BRUNSWICK, Maine — Ridership during the Amtrak Downeaster’s first month of passenger service to Freeport and Brunswick was higher than expected, according to the Northern New England Passenger Rail Authority.
Patricia Quinn, NNEPRA executive director, Tuesday said preliminary ridership north of Portland was 5,200 for November, with an average of 180 rides a day, or 80 percent more than projected.
She said the official report for November ridership is expected next week.
But despite — and perhaps, because of — the Downeaster’s early success, noise generated by the train remains a concern for some residents who live near the tracks.
Some residents are also complaining about noise created while the trains idle in Brunswick for an average 5½ hours a day, which state Sen. Stan Gerzofsky, D-Brunswick, said he hopes to address with legislation.
NNEPRA plans to build a maintenance facility that will address some of these noise issues by moving the trains indoors, but neighbors remain concerned the site will generate more noise and have a negative effect on their quality of life.
Though the facility has not been funded, some residents are already preparing to contest NNEPRA’s plan.
Gerzofsky said he is introducing legislation to target train idling near Cedar Street. He said the rumbling and vibrations from the trains have caused distress for some nearby residents.
The bill will be based on an anti-idling law in Massachusetts, Gerzofsky said. It would limit the time a train could idle to 30 minutes and require trains to upgrade their fuel to a type that would make them more efficient and less noisy for nearby residents.
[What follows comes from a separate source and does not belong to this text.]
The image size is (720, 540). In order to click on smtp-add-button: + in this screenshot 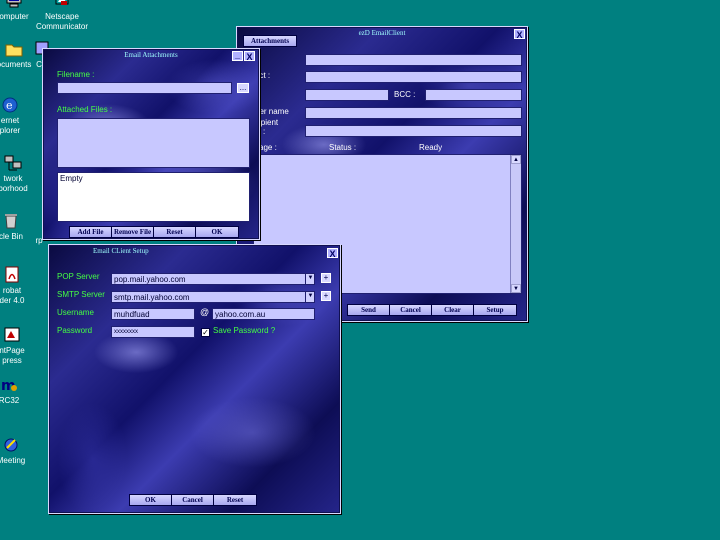, I will do `click(326, 296)`.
Quinn said the trains idle in Brunswick because Downeaster’s schedule requires a train to stay in town for morning and evening one-way trips. She said the trains need to idle to maintain power for certain functions and stay warm during the winter.
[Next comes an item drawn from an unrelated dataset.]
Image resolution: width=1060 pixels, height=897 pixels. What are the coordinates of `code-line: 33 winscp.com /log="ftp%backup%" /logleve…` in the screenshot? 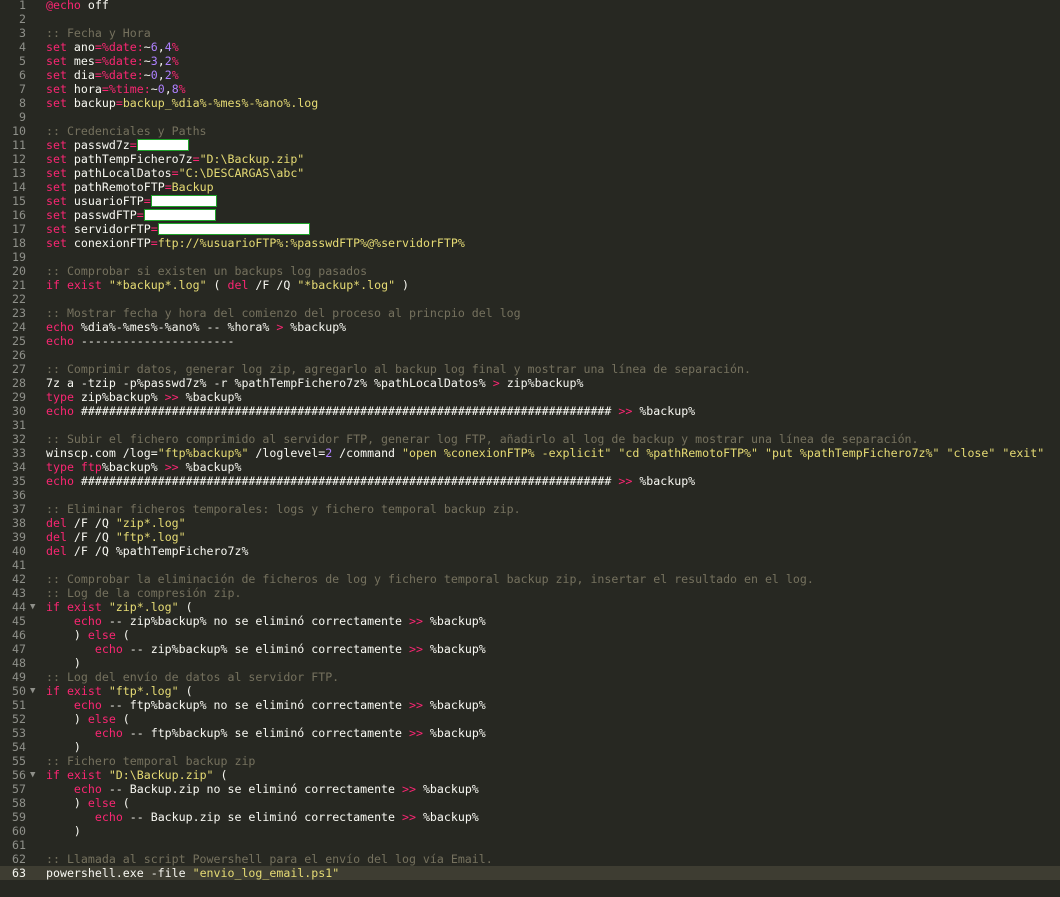 It's located at (530, 453).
Any limits imposed on idling could threaten the train service, Quinn said. But NNEPRA is nonetheless working to address the idle time.
Quinn said the rail authority is planning to install an extra track where trains can plug in for electricity, which would decrease the amount of time they would have to idle.
Another plan will see the maintenance facility constructed between Stanwood Street and Church Road, Quinn said.
But that has already found opposition from neighbors on Bouchard Drive, a street that runs parallel to the rail yard where the facility would be constructed.
Dan Sullivan, a Bouchard Drive resident, said he can deal with noise from trains passing on occasion, but the maintenance facility will create a far bigger problem.
Sullivan said he and others have been frustrated by the process by which NNEPRA chose the site for the maintenance facility, a decision Quinn said was made last year as a result of a public hearings in Brunswick and findings by the rail authority’s board.
“Our board of directors made a decision in August 2011 to choose that site,” Quinn said. She said the site was chosen because it has been a rail yard since 1860 and it’s part of an industry mixed-use zone.
Sullivan said he thinks NNEPRA was not fully honest with the information it presented to the public that led to that decision. There were specifications the board presented that downplayed the effect the facility will have on his neighborhood, he said.
“You can gather statistics and adjust them any way you’d like,” Sullivan said. “We think NNEPRA did just that.”
Quinn denied that accusation.
“NNEPRA has not intentionally misrepresented information,” Quinn said. She said her board responded to questions and concerns during the 2011 hearings and that other sites were reviewed “in earnest.”
But Sullivan said he and others are not convinced.
“I am continuing to work with entities to help identify whether the maintenance facility will have a significant impact on the environment,” he said.